Ontario MPP
- In office 1905–1908
- Preceded by: William Henry Taylor
- Succeeded by: Duncan Campbell Ross
- Constituency: Middlesex North

Personal details
- Born: September 16, 1857 Biddulph township
- Died: March 11, 1942 (aged 84) Woodstock, Ontario
- Party: Conservative
- Spouse: Margaret Matilda Hodgins (m. 1884)
- Children: 5
- Occupation: Hospital administrator

= Charles Constantine Hodgins =

Canadian politician

Charles Constantine Hodgins (September 16, 1857 - March 11, 1942) was a farmer and politician in Ontario, Canada. He represented Middlesex North in the Legislative Assembly of Ontario from 1905 to 1908 as a Conservative member.

==Biography==

The son of John Hodgins and Amelia Roberts, he was born in Biddulph township. After completing his education, Hodgins taught school for eight years, after which he settled on a farm.

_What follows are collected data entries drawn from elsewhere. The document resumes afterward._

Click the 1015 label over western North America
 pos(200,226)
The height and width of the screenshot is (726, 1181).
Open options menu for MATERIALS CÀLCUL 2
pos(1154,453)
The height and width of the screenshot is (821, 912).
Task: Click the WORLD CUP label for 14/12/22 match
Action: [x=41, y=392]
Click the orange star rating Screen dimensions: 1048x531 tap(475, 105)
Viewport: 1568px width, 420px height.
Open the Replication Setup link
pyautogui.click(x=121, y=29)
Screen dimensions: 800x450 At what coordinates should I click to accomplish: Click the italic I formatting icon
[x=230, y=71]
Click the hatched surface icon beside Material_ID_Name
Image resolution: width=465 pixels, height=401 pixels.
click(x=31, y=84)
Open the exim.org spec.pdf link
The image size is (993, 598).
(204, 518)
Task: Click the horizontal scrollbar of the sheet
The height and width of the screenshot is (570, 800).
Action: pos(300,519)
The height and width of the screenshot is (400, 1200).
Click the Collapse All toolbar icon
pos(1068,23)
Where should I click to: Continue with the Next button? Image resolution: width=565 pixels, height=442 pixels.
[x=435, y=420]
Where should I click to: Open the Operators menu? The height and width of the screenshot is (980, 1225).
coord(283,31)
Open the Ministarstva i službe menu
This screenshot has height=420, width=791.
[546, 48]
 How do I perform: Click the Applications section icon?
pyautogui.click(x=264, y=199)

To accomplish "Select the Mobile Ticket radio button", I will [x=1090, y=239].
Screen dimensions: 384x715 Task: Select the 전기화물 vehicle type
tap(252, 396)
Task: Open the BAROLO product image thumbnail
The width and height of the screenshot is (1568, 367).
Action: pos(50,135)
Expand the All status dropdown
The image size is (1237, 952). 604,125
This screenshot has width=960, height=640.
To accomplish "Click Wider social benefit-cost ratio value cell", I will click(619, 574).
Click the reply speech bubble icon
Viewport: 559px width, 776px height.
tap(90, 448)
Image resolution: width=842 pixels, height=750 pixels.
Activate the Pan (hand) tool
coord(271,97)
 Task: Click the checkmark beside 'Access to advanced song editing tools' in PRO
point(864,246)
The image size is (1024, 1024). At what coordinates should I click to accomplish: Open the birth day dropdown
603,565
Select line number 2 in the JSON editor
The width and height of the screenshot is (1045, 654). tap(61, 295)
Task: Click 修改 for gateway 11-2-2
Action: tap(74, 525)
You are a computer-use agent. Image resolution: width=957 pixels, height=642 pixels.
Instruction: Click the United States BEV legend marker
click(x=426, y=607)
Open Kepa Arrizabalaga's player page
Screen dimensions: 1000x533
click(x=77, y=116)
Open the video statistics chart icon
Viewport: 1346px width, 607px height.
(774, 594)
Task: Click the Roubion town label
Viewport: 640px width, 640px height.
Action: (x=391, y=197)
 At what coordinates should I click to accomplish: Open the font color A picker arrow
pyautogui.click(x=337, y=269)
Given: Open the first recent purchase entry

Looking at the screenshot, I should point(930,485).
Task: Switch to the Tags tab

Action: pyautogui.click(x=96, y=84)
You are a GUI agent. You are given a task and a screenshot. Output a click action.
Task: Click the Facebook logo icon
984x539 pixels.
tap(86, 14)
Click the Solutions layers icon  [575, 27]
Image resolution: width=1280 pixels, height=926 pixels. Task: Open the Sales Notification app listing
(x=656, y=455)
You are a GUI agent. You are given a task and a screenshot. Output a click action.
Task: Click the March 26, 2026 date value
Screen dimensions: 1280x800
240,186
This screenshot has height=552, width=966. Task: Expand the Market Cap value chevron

He served as reeve for the township from 1887 to 1897. His grandfather Colonel James Hodgins, a native of County Tipperary, Ireland, had served as the first reeve of Biddulph.

In 1884, he married Matilda Hodgins. In 1908 he was appointed bursar of Ontario Hospital in Woodstock and then transferred to a hospital in Kingston in 1914. He retired in 1927. He died in 1942 in Woodstock.